Bush really only has two options. Janice Rogers Brown or Priscilla Owen.

If he picks a "moderate" (and who are we kidding? Gonzales is no moderate. Torture. Pro-business/anti-individual rights. And a serious lack of ethics, especially when it comes to taking bribes from Halliburton. Other than having a dubious position on Roe vs. Wade based on the one parental notification case where he didn't rule in favor of informing the parents and a comment he made in support of the ability of the Supreme Court to interpret existing abortion laws, he is as conservative as Owen), rather nominates someone who may uphold Roe vs. Wade, he will save face with the country, but the partnership with the evangelicals will be over. You can imagine the marches, petitions, preaching and tent revivals that will follow. And the smears, the name-calling, the deceit, the finger-pointing...

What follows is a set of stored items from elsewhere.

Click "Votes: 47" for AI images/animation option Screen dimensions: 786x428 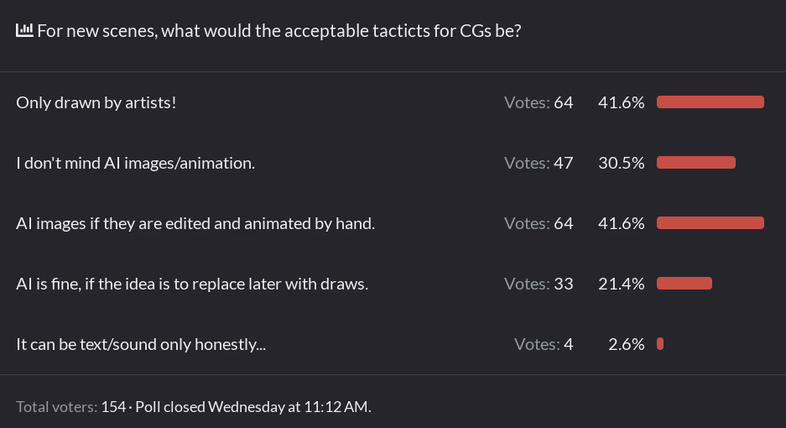click(539, 163)
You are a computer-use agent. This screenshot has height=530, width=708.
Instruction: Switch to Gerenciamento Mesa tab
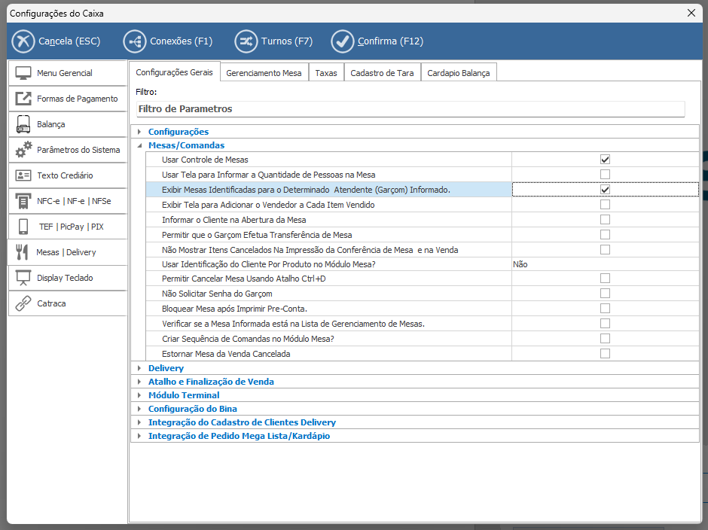[264, 73]
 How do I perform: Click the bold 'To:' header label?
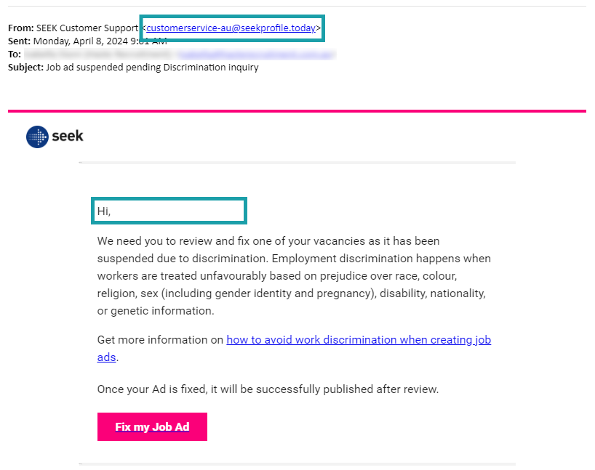[15, 54]
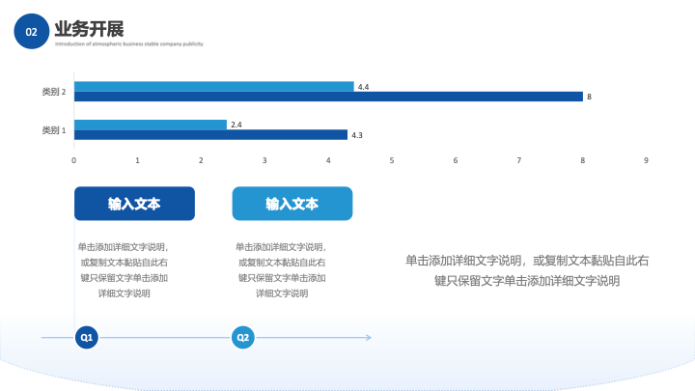Viewport: 695px width, 391px height.
Task: Click the blue circle badge numbered 02
Action: [x=31, y=32]
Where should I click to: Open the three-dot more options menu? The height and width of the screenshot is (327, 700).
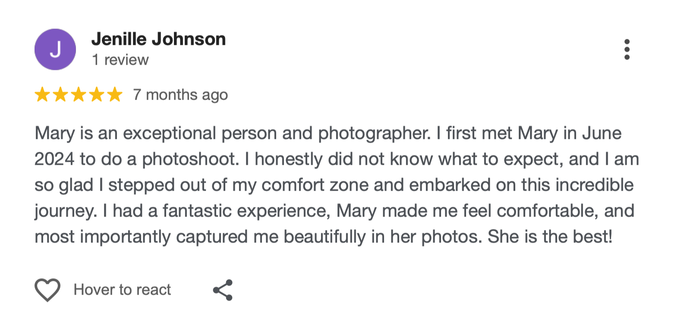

While I would enjoy watching some crazy-on--crazy action, I can't see Bush biting the hand that elected him. If he nominates an ultra-conservative "Constitution-in-Exile" activist, he will meet his overdue commitment to Dobson, Gary Bauer, Tony Perkins and all the other American Taliban that are now running (over) the country.

Brown or Owen fit the bill. Both are pro-life right-wing lunatics dead set on ensuring that every American will be living on a nuclear waste dump and working 90 hours a week in a sweat-shop. However, because they just went through successful confirmation hearings, Dems will come off looking like obstructionists if they block the nominations. By the time the new court starts destroying the country, it will be old news that can easily be diverted by another Siamese twin separation...or they can have Jeb let a serial killer escape or whip up a hurricane in Florida.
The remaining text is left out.